**PROBLEM**
Among the entries below, find the lines with the word "computer" and return them.

**DATASET CONTENT**
+---+
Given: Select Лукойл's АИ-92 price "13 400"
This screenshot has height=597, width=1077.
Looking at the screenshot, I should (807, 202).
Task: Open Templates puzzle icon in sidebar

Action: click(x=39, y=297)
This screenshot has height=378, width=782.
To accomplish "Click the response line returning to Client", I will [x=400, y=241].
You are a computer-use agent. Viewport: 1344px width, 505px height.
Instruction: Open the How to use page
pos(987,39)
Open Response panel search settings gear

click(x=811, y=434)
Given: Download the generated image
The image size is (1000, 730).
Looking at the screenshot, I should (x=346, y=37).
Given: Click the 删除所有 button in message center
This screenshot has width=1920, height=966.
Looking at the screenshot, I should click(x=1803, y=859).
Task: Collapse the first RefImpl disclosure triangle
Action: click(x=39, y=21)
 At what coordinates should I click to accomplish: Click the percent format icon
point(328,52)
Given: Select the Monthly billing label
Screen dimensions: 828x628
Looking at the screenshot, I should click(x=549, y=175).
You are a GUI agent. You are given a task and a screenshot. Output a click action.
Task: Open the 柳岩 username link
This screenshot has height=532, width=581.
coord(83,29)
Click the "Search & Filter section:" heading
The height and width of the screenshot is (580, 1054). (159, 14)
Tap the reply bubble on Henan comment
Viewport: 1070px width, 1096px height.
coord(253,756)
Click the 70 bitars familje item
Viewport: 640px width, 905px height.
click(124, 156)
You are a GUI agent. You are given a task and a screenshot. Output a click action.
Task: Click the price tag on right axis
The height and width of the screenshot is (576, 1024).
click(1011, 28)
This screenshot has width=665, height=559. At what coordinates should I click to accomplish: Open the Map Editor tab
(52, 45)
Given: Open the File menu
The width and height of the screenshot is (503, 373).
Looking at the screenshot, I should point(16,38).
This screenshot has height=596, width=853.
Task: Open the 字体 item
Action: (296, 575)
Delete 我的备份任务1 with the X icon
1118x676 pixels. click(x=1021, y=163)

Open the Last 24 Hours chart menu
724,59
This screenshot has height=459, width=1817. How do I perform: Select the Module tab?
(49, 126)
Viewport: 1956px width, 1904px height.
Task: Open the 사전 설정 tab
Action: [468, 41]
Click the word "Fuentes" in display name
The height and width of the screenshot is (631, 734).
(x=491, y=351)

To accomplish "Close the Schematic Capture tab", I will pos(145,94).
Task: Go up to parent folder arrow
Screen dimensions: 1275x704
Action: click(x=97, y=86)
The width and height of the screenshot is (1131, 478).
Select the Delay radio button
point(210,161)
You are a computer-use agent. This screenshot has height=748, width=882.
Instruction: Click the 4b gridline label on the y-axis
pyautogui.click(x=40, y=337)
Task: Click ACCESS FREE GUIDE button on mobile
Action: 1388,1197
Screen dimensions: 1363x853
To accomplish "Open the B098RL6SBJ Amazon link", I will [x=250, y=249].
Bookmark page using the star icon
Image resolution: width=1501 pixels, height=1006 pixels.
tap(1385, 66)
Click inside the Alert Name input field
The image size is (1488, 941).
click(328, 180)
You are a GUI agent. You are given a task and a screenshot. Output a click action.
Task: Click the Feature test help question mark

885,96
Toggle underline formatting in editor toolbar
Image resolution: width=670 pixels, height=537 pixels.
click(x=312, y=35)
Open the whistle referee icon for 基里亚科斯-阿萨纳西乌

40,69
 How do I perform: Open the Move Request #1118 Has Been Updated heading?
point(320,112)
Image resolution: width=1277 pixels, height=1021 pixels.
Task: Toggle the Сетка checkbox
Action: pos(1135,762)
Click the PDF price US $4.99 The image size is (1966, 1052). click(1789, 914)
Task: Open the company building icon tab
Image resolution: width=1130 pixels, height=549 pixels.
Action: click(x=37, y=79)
+---+
**RESPONSE AREA**
You are a computer-use agent. Viewport: 1344px width, 505px height.
You are a computer-use agent. This screenshot has height=748, width=882.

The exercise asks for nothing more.